═══ Texte fourni ═══
Témoignage : la vie d’un prof de français en Chine

image (officielle ? ) de prévention de l’épidémie

Imaginez, ou tentez d’imaginer, la vie d’un prof de français en Chine. Tous les quatre jours ou presque, il se rend dans un bar militant orienté vers la scène musicale et hip hop, reggae et musiques actuelles. Ce bar a récemment fêté ses 10 ans. Il se trouve rue luomo lu à Wuhan, la ville dont vous avez récemment entendu parler, car ayant été frappée par l’épidémie de Corona virus cov-2029 ; on peut comprendre dans une certaine mesure la décision du gouvernement chinois d’installer une quarantaine, ce qui a été fait le 23 janvier 2020, pour des raisons sanitaires, afin de contenir l’expansion du virus.

Mais d’un autre côté on peut aussi s’interroger : d’abord sur les conditions de propagation de ce virus. Wuhan est une très grande ville du centre de la Chine, ce qui explique qu’elle serve de ‘hub’, c’est-à-dire que sa position géographique l’amène à jouer le rôle de nœud ferroviaire entre l’est et l’ouest de la Chine. Elle est aussi dotée d’un aéroport et de lignes de métro qui ne cessent de s’étendre au fil des années. D’ailleurs, il existe un proverbe : « Wuhan est différente tous les jours » tant est grande la frénésie constructive, et des banlieues ternes s’étendent à perte de vue en terrain plat, de très hautes tours, toutes semblables, dont les habitants doivent aujourd’hui malheureusement rester confinés, sous la surveillance de comités de quartier qui bloquent l’accès des résidences, mais qui font aussi en sorte d’apporter aux habitants des vivres afin de passer cette quarantaine dans les meilleures conditions.

Ce caractère particulier de la ville, ouverte sur l’extérieur, aurait favorisé la propagation du virus. En effet, peu de temps avant l’annonce de sa diffusion, la plupart des Chinois partaient comme chaque année vers le 23 janvier pour rejoindre leur famille en province. Ils auraient ainsi involontairement propagé le virus dans les quatre directions, et peu de temps après, le gouvernement décidait de fermer manu militari les gares, l’aéroport, et même les lignes de métro et de bus, pourtant si vitales pour se déplacer dans la ville de Wuhan.

Imaginez donc la vie de ce prof, il se rend toutes les semaines dans ce bar pour y croiser les ses amis, certains Chinois, les autres Français ; un certain nombre de Français en effet y organisaient de temps à autre des concerts en tant que DJ ou musiciens.
═══ Données ═══
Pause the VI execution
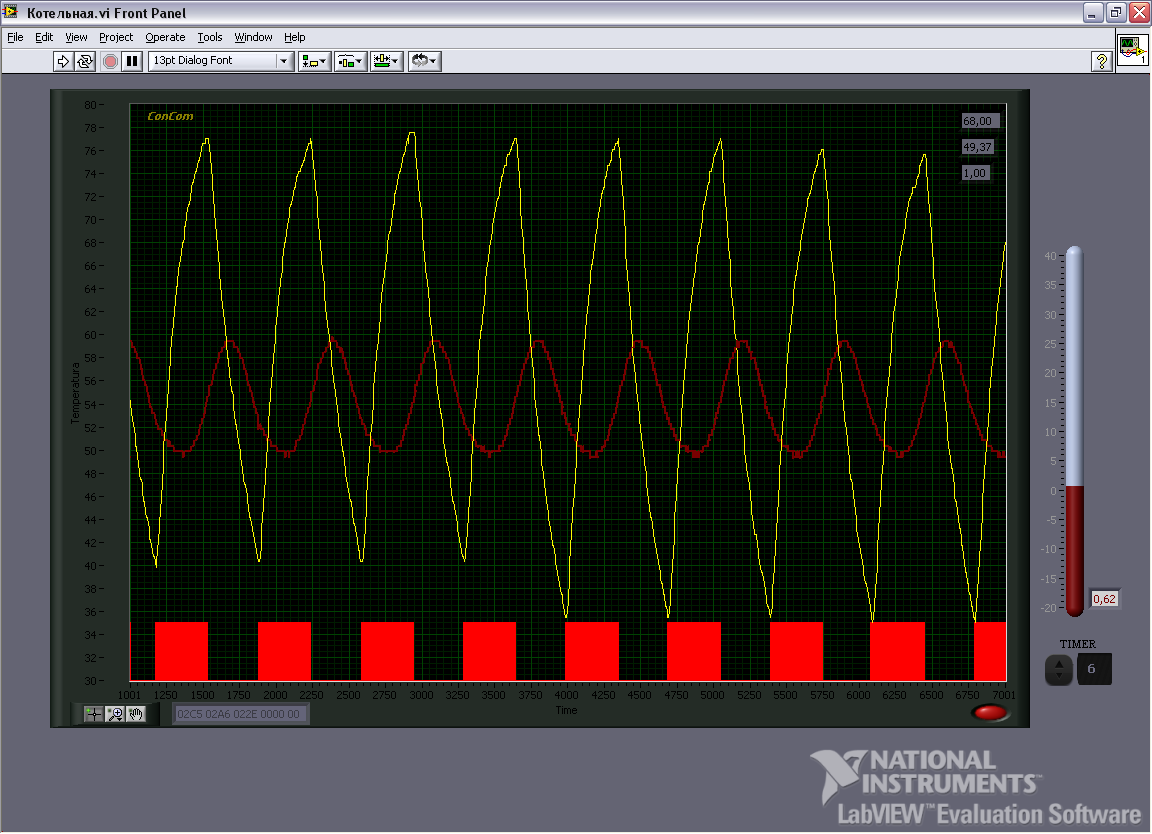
═══
## Tâche à réaliser 1
Réécrivez le passage du témoignage allant de « Ce caractère particulier » à « DJ ou musiciens. » en remplaçant « gares » par « stations ».
## Tâche à réaliser 2
Énumérez, s’il vous plaît, tout ce que le gouvernement a décidé de fermer selon le témoignage.

## Résultat attendu 1
Ce caractère particulier de la ville, ouverte sur l’extérieur, aurait favorisé la propagation du virus. En effet, peu de temps avant l’annonce de sa diffusion, la plupart des Chinois partaient comme chaque année vers le 23 janvier pour rejoindre leur famille en province. Ils auraient ainsi involontairement propagé le virus dans les quatre directions, et peu de temps après, le gouvernement décidait de fermer manu militari les stations, l’aéroport, et même les lignes de métro et de bus, pourtant si vitales pour se déplacer dans la ville de Wuhan.

Imaginez donc la vie de ce prof, il se rend toutes les semaines dans ce bar pour y croiser les ses amis, certains Chinois, les autres Français ; un certain nombre de Français en effet y organisaient de temps à autre des concerts en tant que DJ ou musiciens.

## Résultat attendu 2
- les gares
- l’aéroport
- les lignes de métro
- les lignes de bus